Maybe I'm not being charitable. But that really does feel like the only real outcome of trying to piecemeal the diagnosis.
I don't believe research or treatment is negatively impacted in anyway by the diagnosis being broad. If anything, that opens doors so that research isn't accidentally too narrowly focused.
The problem with broad definitions is that it causes false negatives in potential treatments. If you have a treatment that's effective on 10% of your group and useless on the rest you need a sample ten times as large to find an effect.
Or, consider TPA. It is an extremely dangerous drug (used correctly it still has greater than a 1% chance of killing the patient), if you administer it to "stroke" patients you almost certainly do more harm than good. The reality is that if you use it on a bleed type stroke it can (and likely will) only make things worse. Use it on a clot type stroke and you might save them. We of course know this and only use it when a CAT has confirmed it's a clot--but what would happen if we didn't distinguish the two cases?
> The vast amount of treatment for autism is therapies.
> It really doesn't matter if the underlying cause is very different in terms of treatment because a speech therapist works the same with a kid with autism as they do with a kid with down syndrome.
> If there were more pharmaceutical interventions then I might care a bit more. But there's just not.
There are a limited set of drugs involved in autism therapies, but they are general drugs that would be applied regardless the diagnosis (for example, antidepressants.)
In fact, it's much like depression in that sense in that it's a very broad definition with a number of causes. Some antidepressants even work better or worse for people.
I can't help but notice people want to define 'real autism' as only those who are impaired to the extent that they can't advocate for themselves, which conveniently means never having to listen to an autistic person's opinion on things. If you're communicating clearly, even through text on the internet, then you're just a quirky adult who is talking over the people with 'real problems'.

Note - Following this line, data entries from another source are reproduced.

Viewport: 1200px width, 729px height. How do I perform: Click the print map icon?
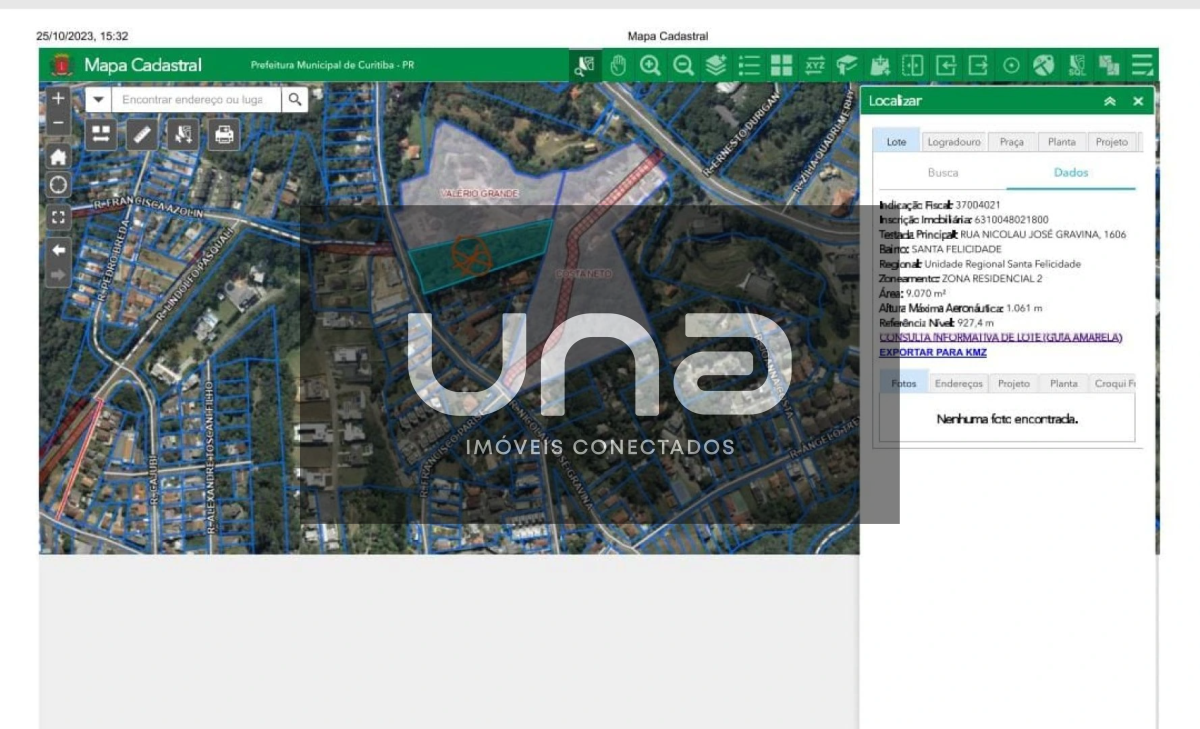[x=224, y=134]
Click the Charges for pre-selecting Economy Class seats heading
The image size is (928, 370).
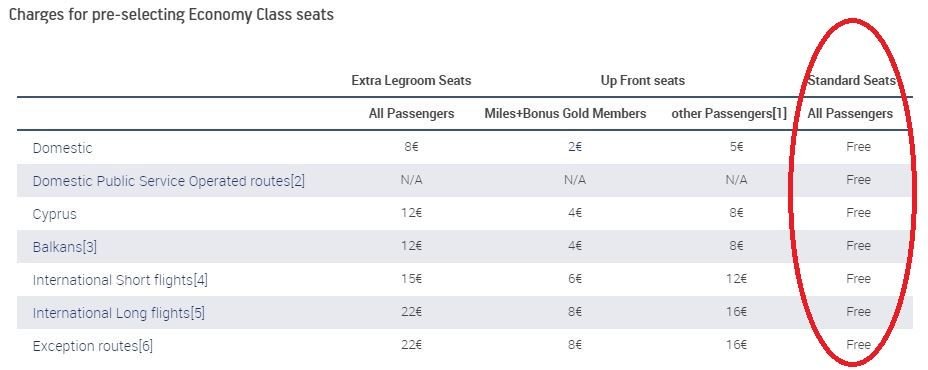171,15
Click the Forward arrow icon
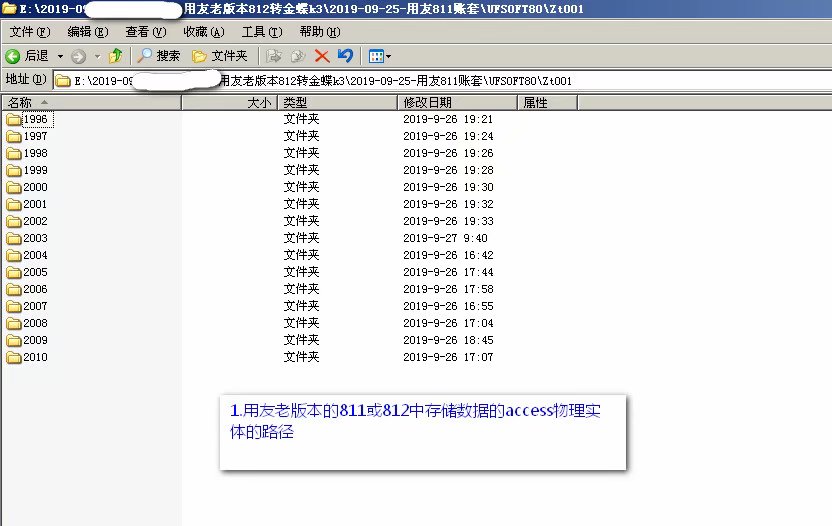Image resolution: width=832 pixels, height=526 pixels. 78,56
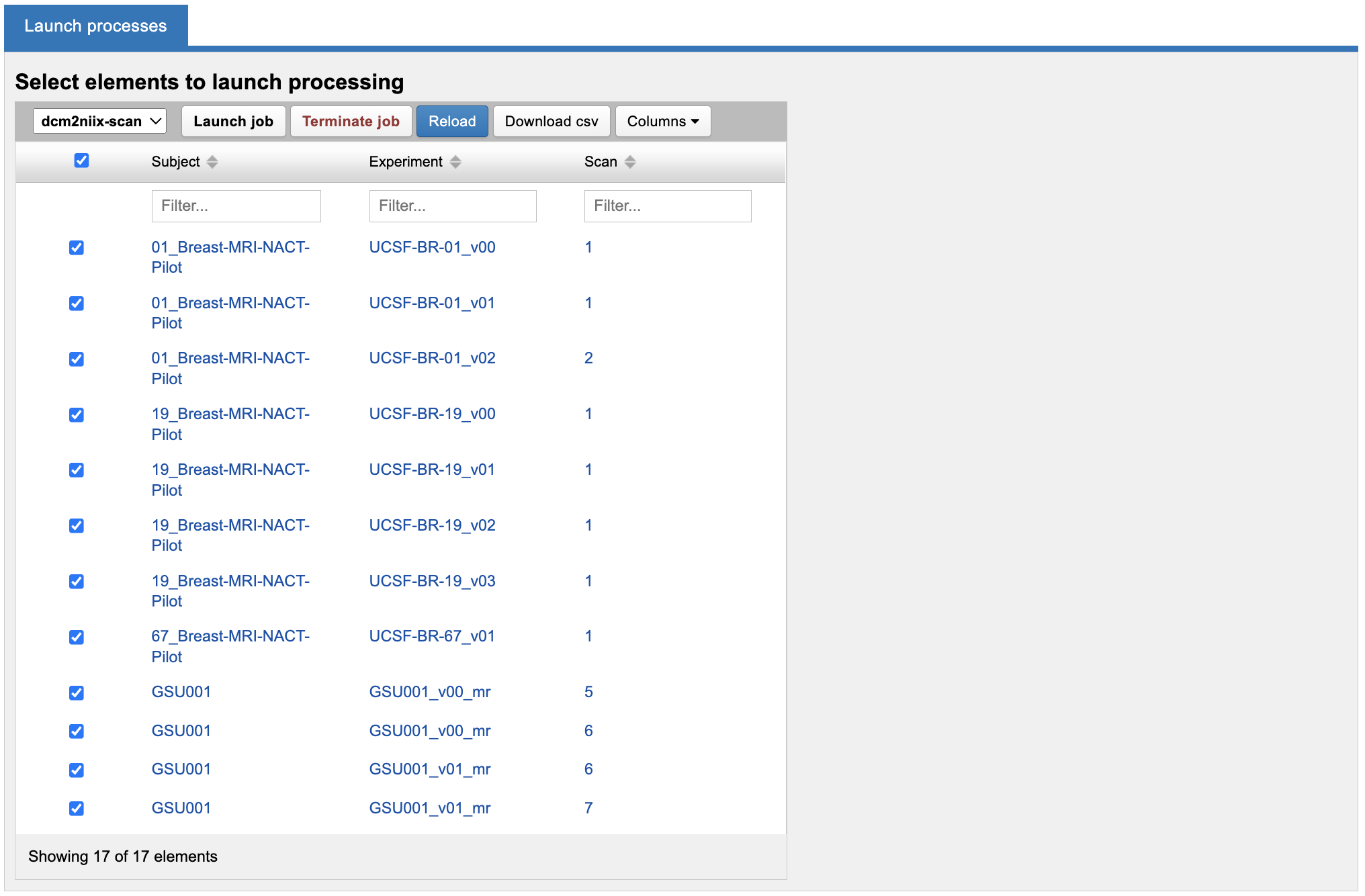Reload the elements table
The image size is (1365, 896).
click(451, 122)
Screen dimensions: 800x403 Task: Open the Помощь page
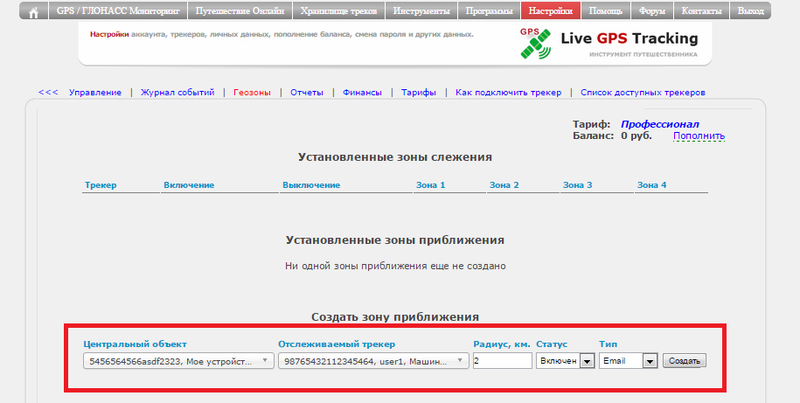604,12
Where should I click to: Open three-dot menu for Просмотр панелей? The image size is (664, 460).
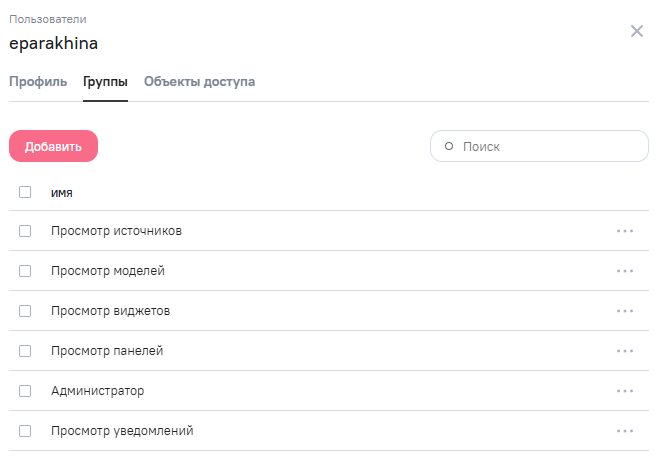pos(625,351)
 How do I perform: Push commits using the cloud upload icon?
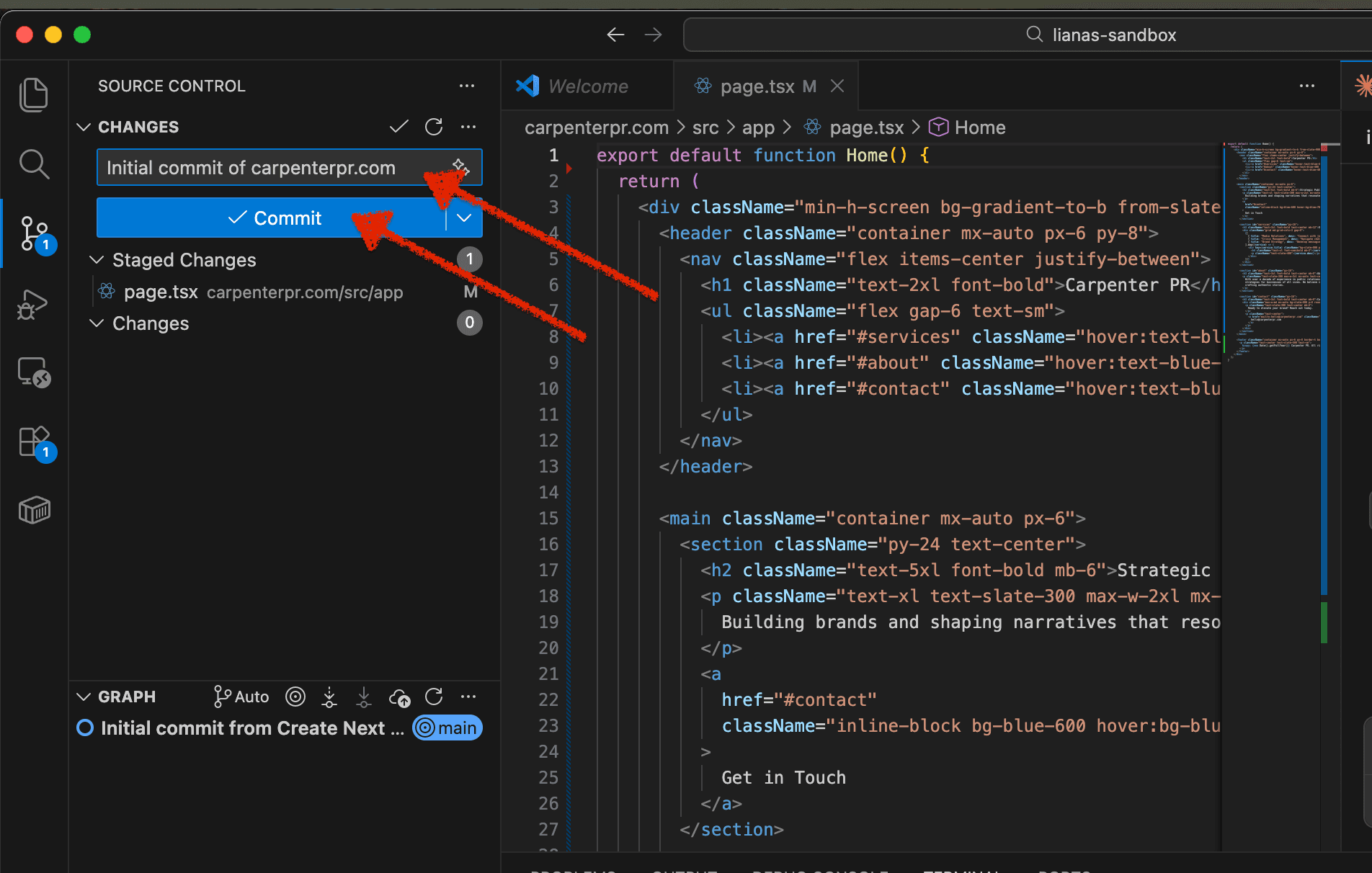click(399, 697)

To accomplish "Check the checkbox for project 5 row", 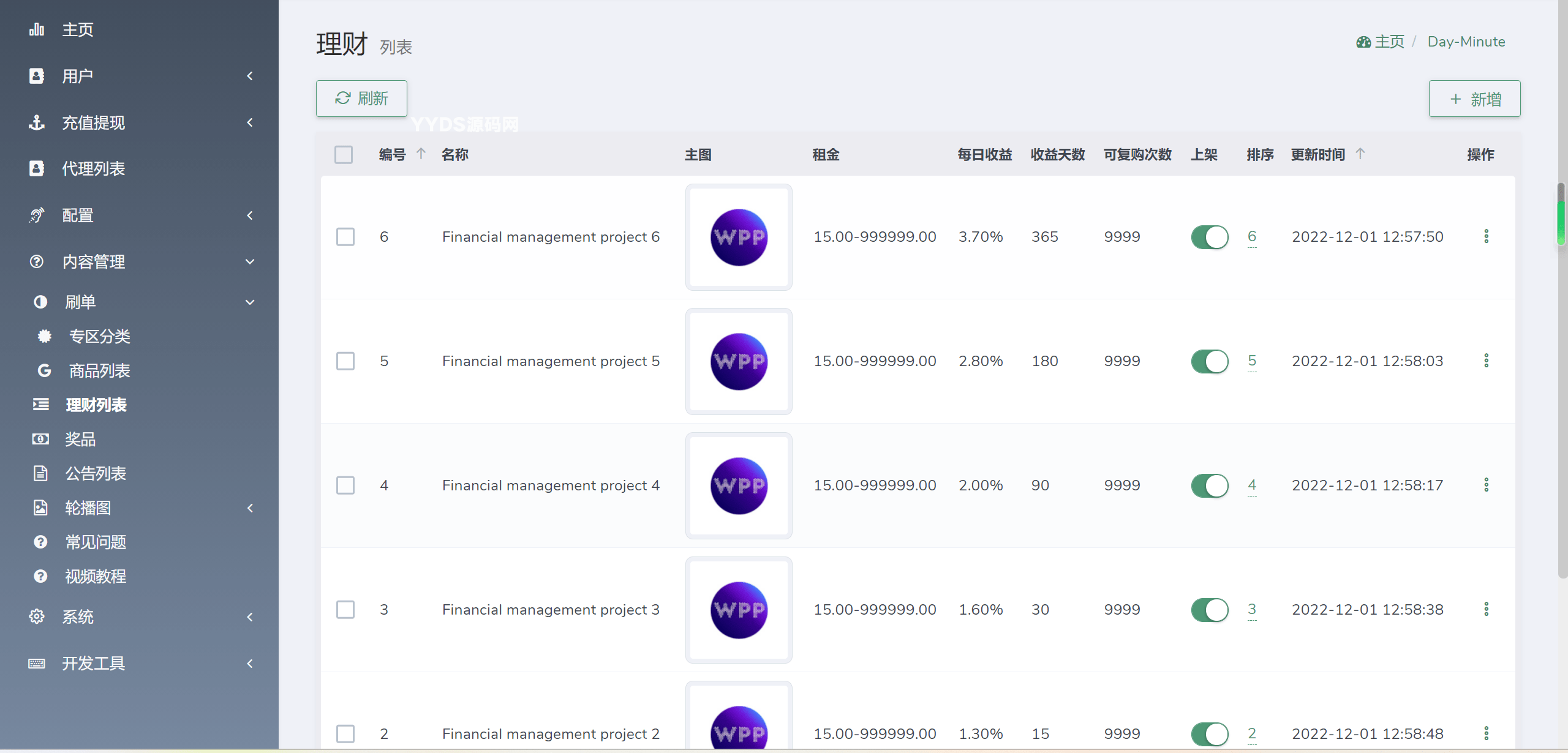I will point(345,361).
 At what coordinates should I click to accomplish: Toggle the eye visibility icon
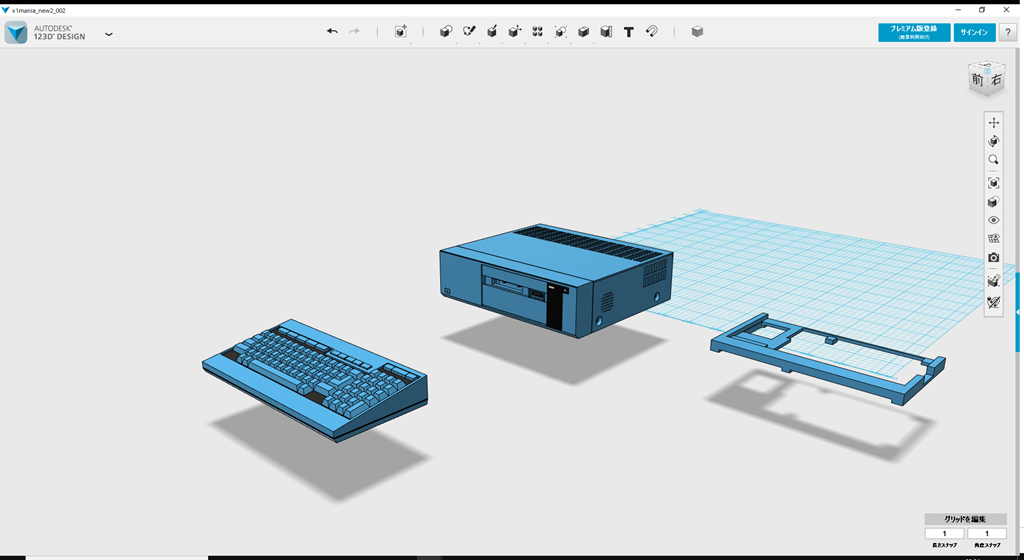point(993,220)
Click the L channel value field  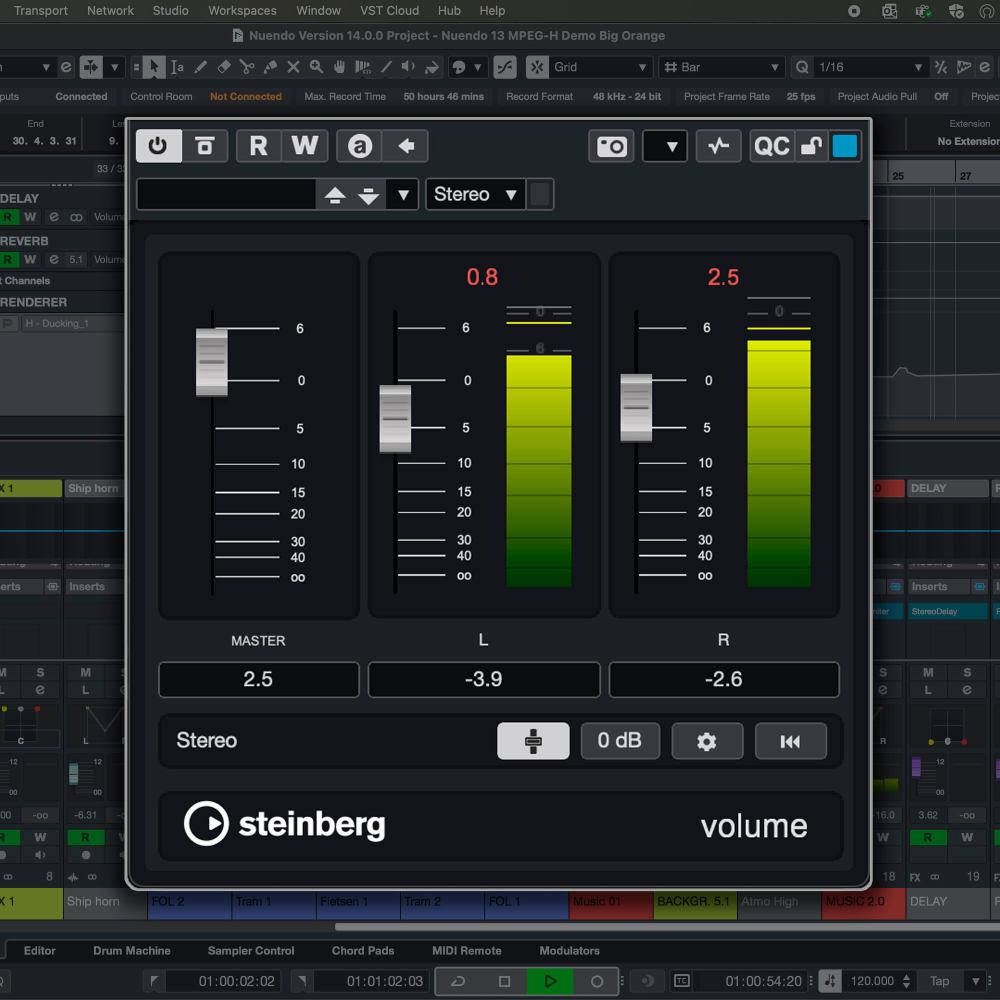click(484, 680)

I'm rather dismayed by the recent outpouring of articles about splitting the diagnosis up by people who don't even have a horse in this race but have somehow become qualified to weigh in on psychiatric diagnosis.
Maybe I'm not being charitable. But that really does feel like the only real outcome of trying to piecemeal the diagnosis.
I don't believe research or treatment is negatively impacted in anyway by the diagnosis being broad. If anything, that opens doors so that research isn't accidentally too narrowly focused.